Only lines with the string "each" matter here; gather them from the material below.

→ Records supplied:
++++

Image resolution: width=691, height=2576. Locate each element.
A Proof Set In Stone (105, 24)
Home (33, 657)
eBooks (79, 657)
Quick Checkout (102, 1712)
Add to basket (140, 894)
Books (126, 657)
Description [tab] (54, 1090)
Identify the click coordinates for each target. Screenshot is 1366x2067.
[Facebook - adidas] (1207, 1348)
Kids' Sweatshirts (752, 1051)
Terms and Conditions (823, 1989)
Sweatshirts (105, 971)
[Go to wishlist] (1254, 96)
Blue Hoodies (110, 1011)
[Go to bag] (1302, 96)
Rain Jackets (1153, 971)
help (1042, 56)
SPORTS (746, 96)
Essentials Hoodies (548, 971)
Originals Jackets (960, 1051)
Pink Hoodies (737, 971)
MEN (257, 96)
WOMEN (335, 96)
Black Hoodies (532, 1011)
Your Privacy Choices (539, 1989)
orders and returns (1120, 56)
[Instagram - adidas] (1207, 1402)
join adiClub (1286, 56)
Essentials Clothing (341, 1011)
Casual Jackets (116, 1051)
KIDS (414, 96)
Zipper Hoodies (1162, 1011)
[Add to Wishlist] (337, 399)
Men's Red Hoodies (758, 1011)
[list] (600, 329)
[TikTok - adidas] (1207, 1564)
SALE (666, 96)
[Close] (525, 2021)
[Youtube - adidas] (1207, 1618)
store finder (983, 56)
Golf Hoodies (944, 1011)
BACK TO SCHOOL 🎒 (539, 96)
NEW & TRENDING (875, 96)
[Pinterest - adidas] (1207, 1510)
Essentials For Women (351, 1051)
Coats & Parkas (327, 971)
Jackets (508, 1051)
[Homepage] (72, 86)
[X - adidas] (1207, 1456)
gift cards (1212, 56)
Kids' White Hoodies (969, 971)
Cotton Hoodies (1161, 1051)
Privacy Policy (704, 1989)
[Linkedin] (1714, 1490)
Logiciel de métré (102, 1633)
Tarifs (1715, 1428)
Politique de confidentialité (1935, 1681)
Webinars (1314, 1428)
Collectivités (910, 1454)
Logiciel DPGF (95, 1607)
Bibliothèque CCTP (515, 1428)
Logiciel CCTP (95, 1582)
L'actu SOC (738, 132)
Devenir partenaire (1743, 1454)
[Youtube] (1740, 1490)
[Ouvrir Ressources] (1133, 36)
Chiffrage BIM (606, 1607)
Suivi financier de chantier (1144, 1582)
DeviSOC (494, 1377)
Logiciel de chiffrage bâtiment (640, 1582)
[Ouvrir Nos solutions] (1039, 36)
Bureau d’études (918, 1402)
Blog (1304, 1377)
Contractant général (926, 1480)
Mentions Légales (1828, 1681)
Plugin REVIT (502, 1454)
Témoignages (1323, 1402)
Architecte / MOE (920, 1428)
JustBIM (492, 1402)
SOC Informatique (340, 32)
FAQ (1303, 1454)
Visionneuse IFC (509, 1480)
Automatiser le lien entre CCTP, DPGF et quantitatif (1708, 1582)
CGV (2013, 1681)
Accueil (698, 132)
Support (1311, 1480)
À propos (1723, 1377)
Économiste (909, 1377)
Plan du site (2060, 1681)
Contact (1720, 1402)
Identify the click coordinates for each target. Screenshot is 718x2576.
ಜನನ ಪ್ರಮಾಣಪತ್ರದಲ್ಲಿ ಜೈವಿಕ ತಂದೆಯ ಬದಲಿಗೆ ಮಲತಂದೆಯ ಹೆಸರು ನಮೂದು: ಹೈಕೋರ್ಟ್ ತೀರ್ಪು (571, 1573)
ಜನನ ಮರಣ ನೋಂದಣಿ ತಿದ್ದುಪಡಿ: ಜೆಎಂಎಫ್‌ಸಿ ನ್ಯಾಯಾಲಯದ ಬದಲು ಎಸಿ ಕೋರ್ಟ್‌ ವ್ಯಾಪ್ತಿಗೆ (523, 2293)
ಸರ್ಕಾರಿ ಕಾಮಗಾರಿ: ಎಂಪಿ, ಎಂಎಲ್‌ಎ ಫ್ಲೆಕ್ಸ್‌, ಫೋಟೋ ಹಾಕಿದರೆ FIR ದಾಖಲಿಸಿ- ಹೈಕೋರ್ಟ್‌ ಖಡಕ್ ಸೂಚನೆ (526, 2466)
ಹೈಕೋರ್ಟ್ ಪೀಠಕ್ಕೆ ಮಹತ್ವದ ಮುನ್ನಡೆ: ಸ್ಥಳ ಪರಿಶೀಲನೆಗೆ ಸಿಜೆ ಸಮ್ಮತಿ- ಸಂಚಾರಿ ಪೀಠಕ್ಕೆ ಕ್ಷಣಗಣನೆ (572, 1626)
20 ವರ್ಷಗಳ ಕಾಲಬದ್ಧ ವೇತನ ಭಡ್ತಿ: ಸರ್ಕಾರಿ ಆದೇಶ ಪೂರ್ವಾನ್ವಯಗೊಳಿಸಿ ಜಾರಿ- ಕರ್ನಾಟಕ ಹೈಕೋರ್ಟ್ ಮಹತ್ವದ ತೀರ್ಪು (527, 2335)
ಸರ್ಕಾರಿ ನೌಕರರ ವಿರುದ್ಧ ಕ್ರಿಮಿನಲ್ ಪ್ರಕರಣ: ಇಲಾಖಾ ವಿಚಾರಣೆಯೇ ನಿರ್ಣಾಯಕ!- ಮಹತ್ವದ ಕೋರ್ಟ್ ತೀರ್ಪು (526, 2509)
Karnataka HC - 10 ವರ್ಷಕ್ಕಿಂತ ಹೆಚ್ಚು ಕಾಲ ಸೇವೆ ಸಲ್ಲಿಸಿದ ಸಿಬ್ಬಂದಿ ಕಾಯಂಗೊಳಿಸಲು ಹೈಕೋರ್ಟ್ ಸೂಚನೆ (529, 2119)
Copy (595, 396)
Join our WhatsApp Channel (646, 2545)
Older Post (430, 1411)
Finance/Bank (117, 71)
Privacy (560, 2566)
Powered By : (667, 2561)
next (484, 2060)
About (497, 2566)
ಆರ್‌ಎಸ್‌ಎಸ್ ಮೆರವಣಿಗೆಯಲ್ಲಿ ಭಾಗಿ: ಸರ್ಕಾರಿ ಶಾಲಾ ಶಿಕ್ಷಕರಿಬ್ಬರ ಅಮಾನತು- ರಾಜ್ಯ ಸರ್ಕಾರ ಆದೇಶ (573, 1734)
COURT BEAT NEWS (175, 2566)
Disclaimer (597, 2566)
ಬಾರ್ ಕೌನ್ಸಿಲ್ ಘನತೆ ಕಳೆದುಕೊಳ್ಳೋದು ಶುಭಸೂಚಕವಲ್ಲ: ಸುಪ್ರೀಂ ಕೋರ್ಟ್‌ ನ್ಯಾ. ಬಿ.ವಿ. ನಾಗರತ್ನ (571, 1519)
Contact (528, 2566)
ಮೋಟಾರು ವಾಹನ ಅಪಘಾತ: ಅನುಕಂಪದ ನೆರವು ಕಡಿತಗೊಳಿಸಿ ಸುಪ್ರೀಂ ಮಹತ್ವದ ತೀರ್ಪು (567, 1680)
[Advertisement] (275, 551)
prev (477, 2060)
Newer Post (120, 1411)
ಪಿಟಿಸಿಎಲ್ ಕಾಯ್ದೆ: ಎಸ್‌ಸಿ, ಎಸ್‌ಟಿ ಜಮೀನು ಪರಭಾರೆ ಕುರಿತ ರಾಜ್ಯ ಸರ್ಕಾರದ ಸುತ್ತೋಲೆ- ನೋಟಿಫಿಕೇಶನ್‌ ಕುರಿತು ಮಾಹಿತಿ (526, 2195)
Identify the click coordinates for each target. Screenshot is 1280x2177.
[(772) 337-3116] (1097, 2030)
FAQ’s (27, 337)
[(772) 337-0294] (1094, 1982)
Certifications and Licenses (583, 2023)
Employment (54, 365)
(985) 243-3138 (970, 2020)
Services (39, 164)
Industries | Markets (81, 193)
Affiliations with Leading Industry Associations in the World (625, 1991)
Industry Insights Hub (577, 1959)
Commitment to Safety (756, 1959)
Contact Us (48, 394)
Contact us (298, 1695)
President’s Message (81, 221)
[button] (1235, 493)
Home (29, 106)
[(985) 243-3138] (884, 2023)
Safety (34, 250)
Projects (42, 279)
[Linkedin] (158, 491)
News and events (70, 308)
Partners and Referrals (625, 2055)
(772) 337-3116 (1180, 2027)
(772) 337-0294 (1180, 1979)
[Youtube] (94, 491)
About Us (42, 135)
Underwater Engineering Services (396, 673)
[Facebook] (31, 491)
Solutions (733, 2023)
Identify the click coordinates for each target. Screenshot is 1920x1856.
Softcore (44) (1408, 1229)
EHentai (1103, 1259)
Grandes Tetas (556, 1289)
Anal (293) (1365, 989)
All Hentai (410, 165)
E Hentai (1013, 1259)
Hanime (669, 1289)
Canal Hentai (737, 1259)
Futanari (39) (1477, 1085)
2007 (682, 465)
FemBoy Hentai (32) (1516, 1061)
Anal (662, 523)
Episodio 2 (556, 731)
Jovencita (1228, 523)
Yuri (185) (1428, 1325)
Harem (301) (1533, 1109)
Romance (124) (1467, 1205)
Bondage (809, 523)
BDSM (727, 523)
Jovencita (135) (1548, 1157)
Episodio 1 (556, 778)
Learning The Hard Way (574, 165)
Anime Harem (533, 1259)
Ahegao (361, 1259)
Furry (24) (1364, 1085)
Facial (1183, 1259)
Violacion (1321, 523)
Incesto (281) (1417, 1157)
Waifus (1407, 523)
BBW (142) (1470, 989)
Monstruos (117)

++++

→ Result:
Image resolution: width=691, height=2576. Locate each element.
Identify the click coordinates for each target. Screenshot is 1366x2067.
Identify the click coordinates for each target. Screenshot is 718x2576.
Identify the click coordinates for each target. Screenshot is 1280x2177.
Identify the click coordinates for each target. Screenshot is 1920x1856.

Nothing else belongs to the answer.